At LCI we developed the world first text classification engine based on a phono-semantic representation. This classifier has proven itself in many difficult cases and especially in a heavy-duty environment with large sets of examples. LCI's first product, a new generation layout image classifier and clustering engine, also won acclam from all our clients. It runs fast enough to keep pace with the hardware at a well known US professional scanner producer, sorting automatically the scanned documents in real time.

Our major achievement at LCI was C.A.R.E., the Content Addressable Record Extractor. C.A.R.E. uses fuzzy search in order to identify and match database records with noisy data originating via OCR from paper documents.
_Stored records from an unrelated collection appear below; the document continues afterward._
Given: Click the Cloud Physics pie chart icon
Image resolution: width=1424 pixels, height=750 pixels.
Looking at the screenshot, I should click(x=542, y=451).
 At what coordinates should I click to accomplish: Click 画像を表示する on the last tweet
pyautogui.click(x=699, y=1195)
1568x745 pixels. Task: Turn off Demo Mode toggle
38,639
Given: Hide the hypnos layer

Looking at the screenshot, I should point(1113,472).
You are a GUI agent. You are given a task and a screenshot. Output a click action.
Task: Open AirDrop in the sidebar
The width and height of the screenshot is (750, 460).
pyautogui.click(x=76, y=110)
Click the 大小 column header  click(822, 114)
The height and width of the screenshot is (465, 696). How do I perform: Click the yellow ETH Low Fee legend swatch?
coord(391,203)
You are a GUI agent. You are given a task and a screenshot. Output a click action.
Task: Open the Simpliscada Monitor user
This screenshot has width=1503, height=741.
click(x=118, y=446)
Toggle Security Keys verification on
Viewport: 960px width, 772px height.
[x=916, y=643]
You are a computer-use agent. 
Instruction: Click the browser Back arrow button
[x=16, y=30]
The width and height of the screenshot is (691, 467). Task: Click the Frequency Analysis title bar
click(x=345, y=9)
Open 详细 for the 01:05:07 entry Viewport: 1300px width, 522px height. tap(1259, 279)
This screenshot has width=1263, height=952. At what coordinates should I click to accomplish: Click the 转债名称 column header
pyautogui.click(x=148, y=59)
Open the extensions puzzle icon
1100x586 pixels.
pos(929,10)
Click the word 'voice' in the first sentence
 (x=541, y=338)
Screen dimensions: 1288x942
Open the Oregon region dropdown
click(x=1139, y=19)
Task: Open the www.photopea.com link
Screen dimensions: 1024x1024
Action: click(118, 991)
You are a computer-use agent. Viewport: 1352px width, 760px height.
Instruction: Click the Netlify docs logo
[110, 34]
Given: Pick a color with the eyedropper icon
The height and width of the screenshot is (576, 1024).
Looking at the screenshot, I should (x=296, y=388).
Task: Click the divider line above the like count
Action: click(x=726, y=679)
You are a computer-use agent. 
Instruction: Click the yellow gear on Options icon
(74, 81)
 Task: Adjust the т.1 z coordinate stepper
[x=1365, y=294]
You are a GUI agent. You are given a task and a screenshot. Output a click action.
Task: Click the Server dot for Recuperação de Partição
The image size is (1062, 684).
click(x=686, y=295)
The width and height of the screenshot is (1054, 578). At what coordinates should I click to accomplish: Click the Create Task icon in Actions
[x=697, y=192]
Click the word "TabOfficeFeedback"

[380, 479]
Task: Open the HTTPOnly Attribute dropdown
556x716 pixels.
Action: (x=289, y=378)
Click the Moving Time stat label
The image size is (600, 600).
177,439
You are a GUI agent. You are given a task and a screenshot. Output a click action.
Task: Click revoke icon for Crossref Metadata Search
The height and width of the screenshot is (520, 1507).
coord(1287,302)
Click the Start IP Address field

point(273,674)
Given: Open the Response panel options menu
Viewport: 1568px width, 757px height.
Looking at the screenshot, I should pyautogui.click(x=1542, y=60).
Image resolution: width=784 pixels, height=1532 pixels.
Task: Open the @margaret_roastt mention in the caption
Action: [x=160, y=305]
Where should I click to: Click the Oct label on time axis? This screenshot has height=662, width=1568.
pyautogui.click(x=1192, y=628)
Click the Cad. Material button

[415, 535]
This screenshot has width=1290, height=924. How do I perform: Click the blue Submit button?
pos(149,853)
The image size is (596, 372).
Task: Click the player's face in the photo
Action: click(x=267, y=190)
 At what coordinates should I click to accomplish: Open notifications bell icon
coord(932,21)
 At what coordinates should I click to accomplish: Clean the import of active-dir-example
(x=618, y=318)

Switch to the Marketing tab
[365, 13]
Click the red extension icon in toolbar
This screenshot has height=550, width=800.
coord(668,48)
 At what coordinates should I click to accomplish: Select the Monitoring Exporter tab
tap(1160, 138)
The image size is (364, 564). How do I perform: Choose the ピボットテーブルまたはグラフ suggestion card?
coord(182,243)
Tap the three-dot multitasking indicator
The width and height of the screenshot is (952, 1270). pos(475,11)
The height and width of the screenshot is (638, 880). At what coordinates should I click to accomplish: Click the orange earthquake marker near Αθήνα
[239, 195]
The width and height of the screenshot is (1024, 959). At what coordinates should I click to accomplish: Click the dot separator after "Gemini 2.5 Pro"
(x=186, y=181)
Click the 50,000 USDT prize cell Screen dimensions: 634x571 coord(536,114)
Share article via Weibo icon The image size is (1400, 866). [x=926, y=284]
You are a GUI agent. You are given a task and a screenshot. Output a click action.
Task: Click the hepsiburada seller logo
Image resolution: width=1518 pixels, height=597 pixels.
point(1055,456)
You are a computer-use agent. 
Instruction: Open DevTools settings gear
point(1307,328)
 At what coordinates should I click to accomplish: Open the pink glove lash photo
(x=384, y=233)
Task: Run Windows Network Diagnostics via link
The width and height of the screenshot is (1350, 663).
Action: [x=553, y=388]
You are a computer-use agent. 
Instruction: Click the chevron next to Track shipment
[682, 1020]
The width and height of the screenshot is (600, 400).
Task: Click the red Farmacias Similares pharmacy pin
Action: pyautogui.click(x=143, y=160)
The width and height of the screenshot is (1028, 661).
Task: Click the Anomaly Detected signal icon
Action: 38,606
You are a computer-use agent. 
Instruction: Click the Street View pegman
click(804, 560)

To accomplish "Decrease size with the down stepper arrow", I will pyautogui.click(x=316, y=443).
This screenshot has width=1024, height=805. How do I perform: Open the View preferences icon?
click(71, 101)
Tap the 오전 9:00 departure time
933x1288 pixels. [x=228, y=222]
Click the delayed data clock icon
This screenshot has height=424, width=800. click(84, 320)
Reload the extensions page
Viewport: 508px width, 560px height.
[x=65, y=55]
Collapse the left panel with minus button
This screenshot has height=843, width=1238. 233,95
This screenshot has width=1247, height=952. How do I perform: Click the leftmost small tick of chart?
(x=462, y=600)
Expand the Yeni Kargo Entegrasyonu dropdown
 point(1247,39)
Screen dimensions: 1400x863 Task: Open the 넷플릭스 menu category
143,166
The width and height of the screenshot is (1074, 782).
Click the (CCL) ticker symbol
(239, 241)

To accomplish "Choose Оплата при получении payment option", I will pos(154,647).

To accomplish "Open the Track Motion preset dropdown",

It works even for bad images (strong noise) and when the document's data barely match the database structure.

Fuzzy search is algorithmically much slower than exact string matching. Hence, LCI initiated the AMASS Consortium and received an FP6 EU Grant to build hardware support.

The dedicated FPGA platform performs the most time intensive part of the fuzzy search and extends the C.A.R.E. technology to other application fields: video search, semantic search, and genomic sequence search.

You can read more about the AMASS Project here:

 

In 2009 R-EF GmbH delivered LCI (called then Kofax Development GmbH) the C.A.R.E. 2.0 library with full FPGA support, which is 50-100 times faster than the mainframe version.